第7章〜ねずみの音楽隊〜

第1話

 

 たくさんのねずみさんたちが集まった、Chutopiaチュートピア2120にいいちにいぜろの夕刻の公園。

 ぼくとトム、ナッちゃんは楽団のねずみさんに楽器を渡され、楽団の演奏に飛び入りで参加することになった。


 ぼくらが飛び入り参加することが前提だったのか、楽団のねずみたちが奏でる音楽は、シンプルで覚えやすいメロディだった。これなら、すぐ吹ける。ぼくは両隣のねずみさんたちを真似て、トランペットのような楽器を吹いてみた。


 音が、心地よく混ざる。楽団のみんなと一つになって、心のこもった音を観客に届ける——。

 生まれて初めて、思いのままに音楽が出来ていることを実感しながら、ぼくは夢中でトランペットのような楽器を吹き続けた。

 時間にして3分ほどだろうか。あっという間に、曲は終わってしまった。観客のねずみたちの拍手が鳴り響く。


「いやー良かったよ。楽しめたかい?」


 声をかけてくれたねずみさんが、そう言いながらニコニコ笑顔でぼくの所に来た。楽団のねずみさんたちもみんな、笑顔でぼくの方を見ている。


「はい! 誘ってくれてありがとうございました!」

「また一緒に演奏しようね。記念にその楽器あげるよ。じゃあねー!」

「あ、え、ちょっと……」


 呼び止める間もなく、楽団のねずみさんたちはステージを片付け、撤収していった。

 まだ鳴り止まない拍手の中、トムとナッちゃんが嬉しそうに駆け寄ってくる。トムもナッちゃんも、楽器をプレゼントしてもらえたらしい。


「あ……トム、ナッちゃん。どうだった?」

「あはは、すごく楽しかったよ。今度はチップたちも連れて来たいね!」

「うん! 帰ったら自慢するんだー! えへへ!」


 充実感に満たされながら、ぼくは帰って行く観客のねずみさんたちを見送った。


 この世界に来てから、本当に気持ちがスッキリしていて、とても素直な気持ちで過ごしていることに、ぼくは気付いた。

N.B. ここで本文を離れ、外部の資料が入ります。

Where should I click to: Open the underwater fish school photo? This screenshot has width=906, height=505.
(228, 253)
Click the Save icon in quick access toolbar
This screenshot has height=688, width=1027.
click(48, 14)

 いつもなら“初めて演奏する楽器って難しそう”みたいな先入観にとらわれて、楽団のねずみさんたちとのステージに参加するのをためらっただろう。もしもうまく演奏できなかったら、すごくモヤモヤしただろうし。

 だけどずっと気分が良く頭もすごく冴えていたためか、思うままに自由に色々試してみたら、すぐにあの楽団のねずみさんたち並みに、このトランペットのような楽器を吹くことができた。大好きな音楽を、心から楽しむことができた。


 よくよく思い返せば、何かに取り組む時、気持ちが沈んだままだったり、始めから難しく考えすぎることが多かった。その時はいいアイデアも浮かばなかったし、頑張ってもうまくいかないことが多かった気がする。

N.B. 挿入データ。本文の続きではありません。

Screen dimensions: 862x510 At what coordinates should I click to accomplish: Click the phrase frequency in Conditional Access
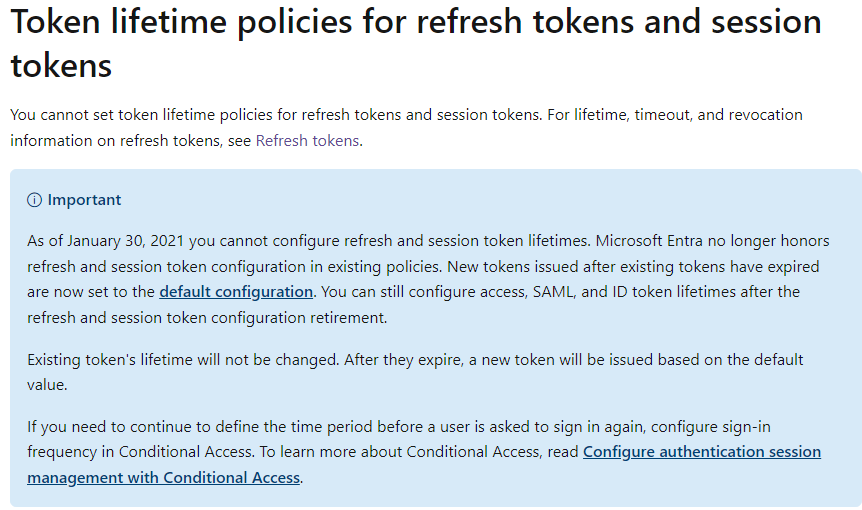(x=141, y=452)
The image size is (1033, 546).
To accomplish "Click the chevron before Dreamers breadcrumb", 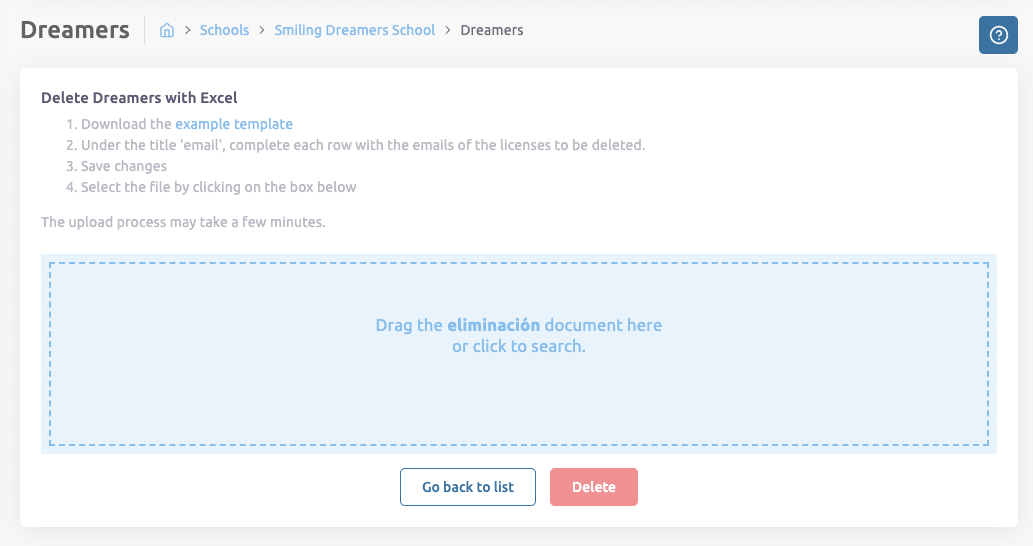I will point(448,31).
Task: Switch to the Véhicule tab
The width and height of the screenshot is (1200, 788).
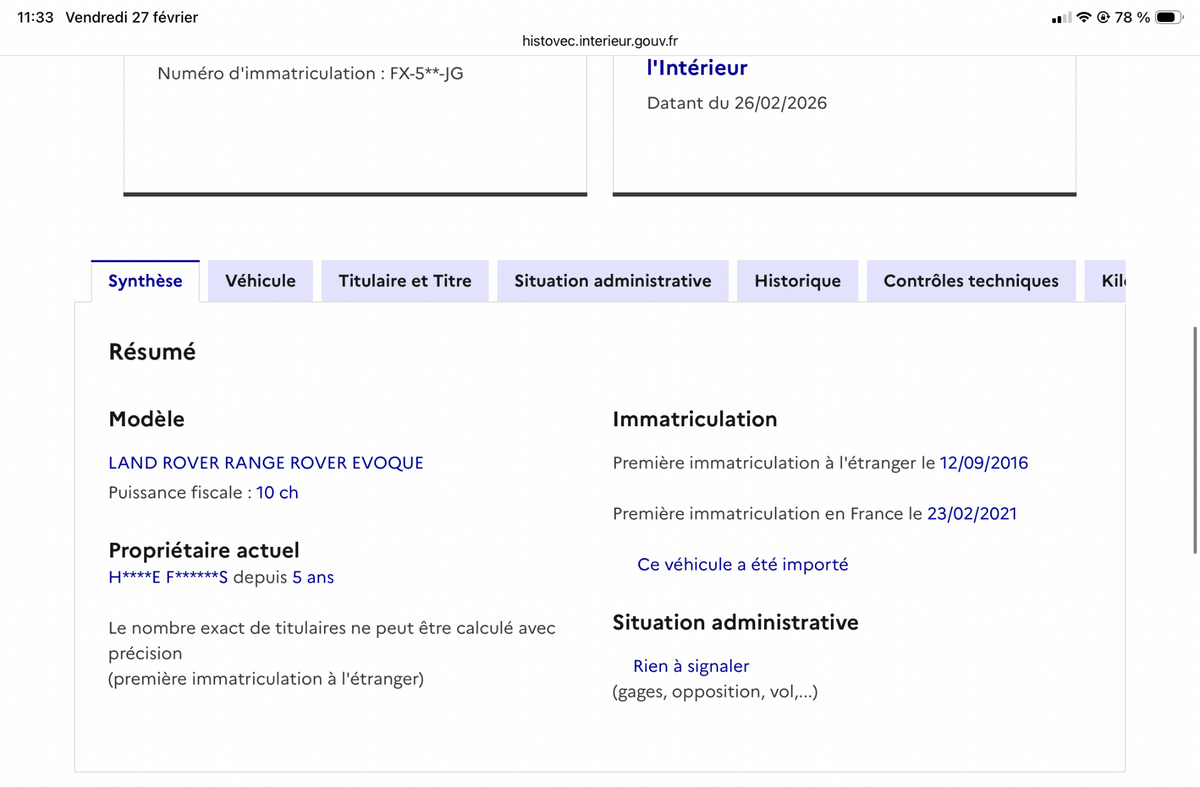Action: (x=260, y=281)
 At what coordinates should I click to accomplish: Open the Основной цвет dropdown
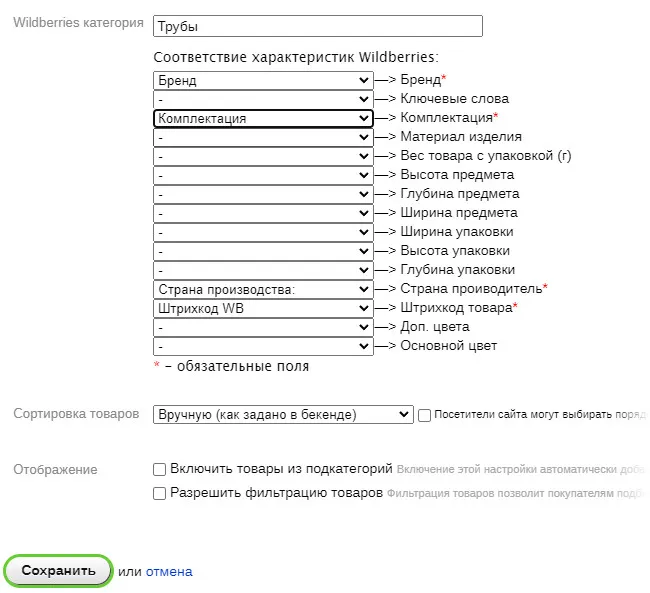[263, 346]
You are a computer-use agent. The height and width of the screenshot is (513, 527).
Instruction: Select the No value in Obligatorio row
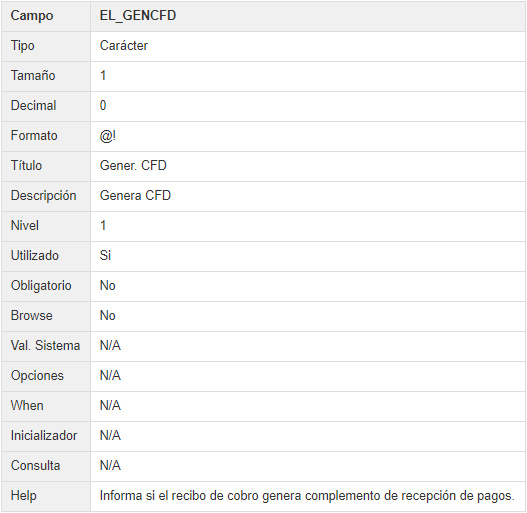click(x=108, y=286)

 そう、何をするにもまず、今の自分の気持ちが大切なんだ。素直でスッキリした気持ちでいられれば、何だって出来る。

 だったらこれからは、いつでも“いい気分でいられる自分”になろう。すぐには難しいかも知れないけど、少しずつ意識してみよう。

 ぼくは、とても大事なことに気付くことができた。


「え、こんなに? 誘っただけなのに……」


 ぼくは楽団のねずみさんに、持っている“エイコン”を全部渡した。あっけに取られるねずみさんを前に、ぼくは深々と頭を下げる。


「ありがとう。お会いできて良かったです!」

「あ、ありがとうこちらこそ。なんだかすごく感謝されちゃって、嬉しいよ」


 トムもナッちゃんも、きょとんとしてぼくの方を見ている。

 になっても、全く気にしなくていいんだ。また“エイコン”が欲しければ、この世界のねずみさんたちに何か感謝されることをすればいいんだから。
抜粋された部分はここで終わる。